Dans le dossier commercial n° 616/3/1/2015

Contrat de société – Demande de mise en possession de la part dans les bénéfices – Expertise – Pouvoir du juge.

Au nom de Sa Majesté le Roi et conformément à la loi, sur le pourvoi déposé le 15 avril 2015

par la requérante susnommée, représentée par ses mandataires, les avocats (R.Z) et (M.A.A), et visant la cassation de l'arrêt rendu par la Cour d'appel commerciale de Marrakech sous le n° 112

en date du 22/01/2015

dans le dossier n° 703/15/13.

Et conformément au Code de procédure civile daté du 28 septembre 1978.

Et conformément à l'ordonnance de désistement et de signification en date du 23/03/2017.

Et conformément à l'avis de fixation de l'affaire à l'audience publique tenue le 13/04/2017.

Et après appel des parties et de leurs représentants et leur non-comparution.

Et après lecture du rapport par la conseillère-rapporteure Mme Souad El Farhaoui et audition des observations de l'avocat général M. Rachid Benani.

Et après délibéré conformément à la loi, sur décision de Monsieur le Président de la Chambre de ne pas procéder à une enquête conformément aux dispositions de l'article 363

du Code de procédure civile.

Attendu qu'il ressort des pièces du dossier et de l'arrêt attaqué, que la défenderesse, la société (S.S), a introduit le 25/02/2010

une requête auprès du tribunal de commerce de Marrakech, exposant que dans le cadre d'un contrat de société conclu entre elle et la requérante, la société (B), elle a été chargée par cette dernière d'exécuter les travaux relatifs aux ateliers (F) et (S.B), les bénéfices devant être partagés par moitié après achèvement des travaux, que le premier projet lui a coûté la somme de 169.591,00 dirhams, et que le second projet lui a coûté la somme de 290.441,89 dirhams, mais que la défenderesse a refusé de payer ce qui lui incombait, demandant l'ouverture d'une expertise comptable pour déterminer ses créances, et que la défenderesse a produit une note en défense accompagnée d'une demande reconventionnelle par laquelle elle a demandé le rejet de la demande, considérant que la demande d'expertise relève du président du tribunal, d'autant que c'est la demanderesse qui ne lui a pas remis sa part des bénéfices, demandant l'ouverture d'une expertise et l'allocation d'une indemnité de 10.000,00 dirhams, puis que la demanderesse originaire a produit une note par laquelle elle a demandé qu'il lui soit alloué une indemnité de 10.000,00 dirhams.

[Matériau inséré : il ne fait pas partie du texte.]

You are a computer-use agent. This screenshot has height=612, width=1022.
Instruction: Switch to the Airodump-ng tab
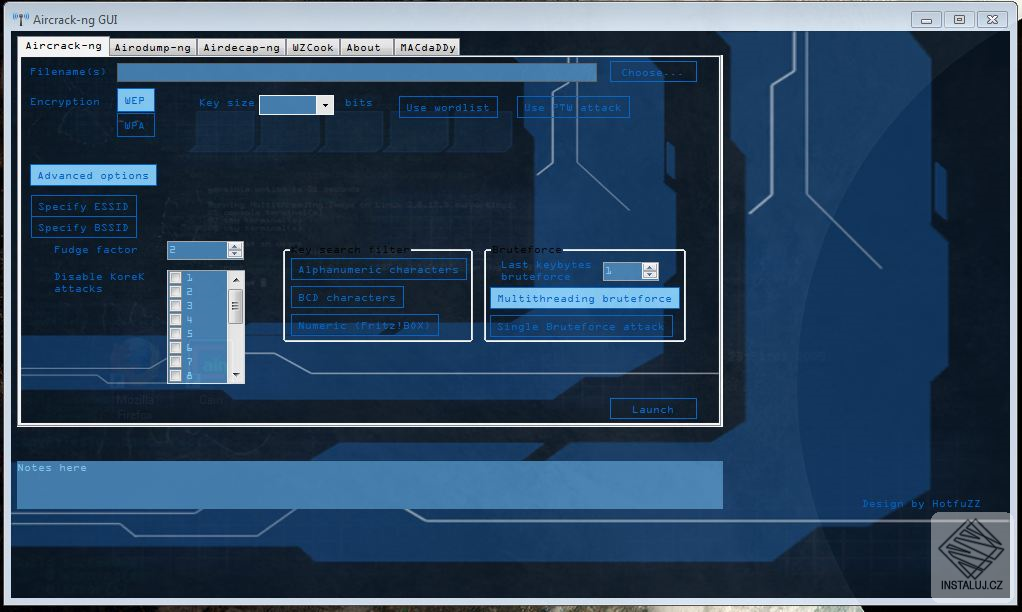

Qu'un jugement avant dire droit a ordonné une expertise, à l'issue de laquelle l'expert (M.J) a conclu que la part de la demanderesse était de 431.032,00 dirhams, et que cette dernière a produit une note visant à obtenir le jugement en sa faveur du montant susmentionné, puis qu'un jugement définitif a condamné la défenderesse à payer à la demanderesse la somme de 431.032,00 dirhams et a rejeté la demande reconventionnelle, que la condamnée a interjeté appel, qu'un arrêt avant dire droit a ordonné une expertise, à l'issue de laquelle les experts (A.J), (Y.Z) et (A.A.L) ont conclu que l'appelante était débitrice d'une somme de 230.567,33 dirhams. Puis qu'un arrêt définitif a modifié le jugement attaqué, en réduisant le montant condamné à 230.567,33 dirhams et en le confirmant pour le surplus, et c'est cet arrêt qui est attaqué par la défenderesse, la société (B), par un moyen unique.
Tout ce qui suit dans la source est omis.